Given problem:
Write out the records below as a JSON list of strings, one string per line, and leave out the blank lines.

Recorded data:
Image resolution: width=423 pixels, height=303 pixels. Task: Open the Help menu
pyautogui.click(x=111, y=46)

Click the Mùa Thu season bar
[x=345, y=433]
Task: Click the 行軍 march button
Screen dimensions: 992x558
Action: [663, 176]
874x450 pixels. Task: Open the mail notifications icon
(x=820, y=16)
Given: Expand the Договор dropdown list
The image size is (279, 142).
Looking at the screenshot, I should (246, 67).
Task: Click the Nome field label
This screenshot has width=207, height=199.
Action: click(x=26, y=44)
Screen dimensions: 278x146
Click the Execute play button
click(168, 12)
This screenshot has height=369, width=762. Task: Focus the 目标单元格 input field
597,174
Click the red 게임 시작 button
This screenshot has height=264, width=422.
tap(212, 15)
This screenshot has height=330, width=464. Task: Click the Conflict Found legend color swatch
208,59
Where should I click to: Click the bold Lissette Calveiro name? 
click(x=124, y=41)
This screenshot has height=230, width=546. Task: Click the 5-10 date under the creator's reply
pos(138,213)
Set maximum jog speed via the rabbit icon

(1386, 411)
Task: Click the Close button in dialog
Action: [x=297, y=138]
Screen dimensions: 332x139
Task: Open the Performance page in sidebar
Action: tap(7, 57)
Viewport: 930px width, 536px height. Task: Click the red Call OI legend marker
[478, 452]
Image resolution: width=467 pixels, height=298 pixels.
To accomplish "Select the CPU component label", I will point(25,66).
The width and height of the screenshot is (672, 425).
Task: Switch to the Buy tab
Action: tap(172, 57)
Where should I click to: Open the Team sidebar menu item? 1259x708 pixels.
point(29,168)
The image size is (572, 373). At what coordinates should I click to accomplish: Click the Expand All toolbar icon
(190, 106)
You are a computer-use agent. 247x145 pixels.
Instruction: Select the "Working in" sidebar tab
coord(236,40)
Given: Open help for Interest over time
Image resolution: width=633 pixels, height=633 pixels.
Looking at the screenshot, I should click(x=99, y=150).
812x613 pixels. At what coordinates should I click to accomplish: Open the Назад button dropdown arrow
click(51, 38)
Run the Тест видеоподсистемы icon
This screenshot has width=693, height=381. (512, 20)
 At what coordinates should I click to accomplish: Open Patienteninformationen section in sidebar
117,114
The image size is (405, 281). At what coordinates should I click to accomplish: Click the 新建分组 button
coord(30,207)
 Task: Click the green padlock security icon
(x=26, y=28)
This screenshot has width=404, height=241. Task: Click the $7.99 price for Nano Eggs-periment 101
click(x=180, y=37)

Solution to this task:
[
  "Image resolution: width=423 pixels, height=303 pixels. Task: Open the Help menu",
  "pyautogui.click(x=111, y=46)",
  "Click the Mùa Thu season bar",
  "[x=345, y=433]",
  "Task: Click the 行軍 march button",
  "Screen dimensions: 992x558",
  "Action: [663, 176]",
  "874x450 pixels. Task: Open the mail notifications icon",
  "(x=820, y=16)",
  "Given: Expand the Договор dropdown list",
  "The image size is (279, 142).",
  "Looking at the screenshot, I should (246, 67).",
  "Task: Click the Nome field label",
  "This screenshot has width=207, height=199.",
  "Action: click(x=26, y=44)",
  "Screen dimensions: 278x146",
  "Click the Execute play button",
  "click(168, 12)",
  "This screenshot has height=369, width=762. Task: Focus the 目标单元格 input field",
  "597,174",
  "Click the red 게임 시작 button",
  "This screenshot has height=264, width=422.",
  "tap(212, 15)",
  "This screenshot has height=330, width=464. Task: Click the Conflict Found legend color swatch",
  "208,59",
  "Where should I click to: Click the bold Lissette Calveiro name? ",
  "click(x=124, y=41)",
  "This screenshot has height=230, width=546. Task: Click the 5-10 date under the creator's reply",
  "pos(138,213)",
  "Set maximum jog speed via the rabbit icon",
  "(1386, 411)",
  "Task: Click the Close button in dialog",
  "Action: [x=297, y=138]",
  "Screen dimensions: 332x139",
  "Task: Open the Performance page in sidebar",
  "Action: tap(7, 57)",
  "Viewport: 930px width, 536px height. Task: Click the red Call OI legend marker",
  "[478, 452]",
  "Image resolution: width=467 pixels, height=298 pixels.",
  "To accomplish \"Select the CPU component label\", I will point(25,66).",
  "The width and height of the screenshot is (672, 425).",
  "Task: Switch to the Buy tab",
  "Action: tap(172, 57)",
  "Where should I click to: Open the Team sidebar menu item? 1259x708 pixels.",
  "point(29,168)",
  "The image size is (572, 373). At what coordinates should I click to accomplish: Click the Expand All toolbar icon",
  "(190, 106)",
  "You are a computer-use agent. 247x145 pixels.",
  "Instruction: Select the \"Working in\" sidebar tab",
  "coord(236,40)",
  "Given: Open help for Interest over time",
  "Image resolution: width=633 pixels, height=633 pixels.",
  "Looking at the screenshot, I should click(x=99, y=150).",
  "812x613 pixels. At what coordinates should I click to accomplish: Open the Назад button dropdown arrow",
  "click(51, 38)",
  "Run the Тест видеоподсистемы icon",
  "This screenshot has width=693, height=381. (512, 20)",
  " At what coordinates should I click to accomplish: Open Patienteninformationen section in sidebar",
  "117,114",
  "The image size is (405, 281). At what coordinates should I click to accomplish: Click the 新建分组 button",
  "coord(30,207)",
  " Task: Click the green padlock security icon",
  "(x=26, y=28)",
  "This screenshot has width=404, height=241. Task: Click the $7.99 price for Nano Eggs-periment 101",
  "click(x=180, y=37)"
]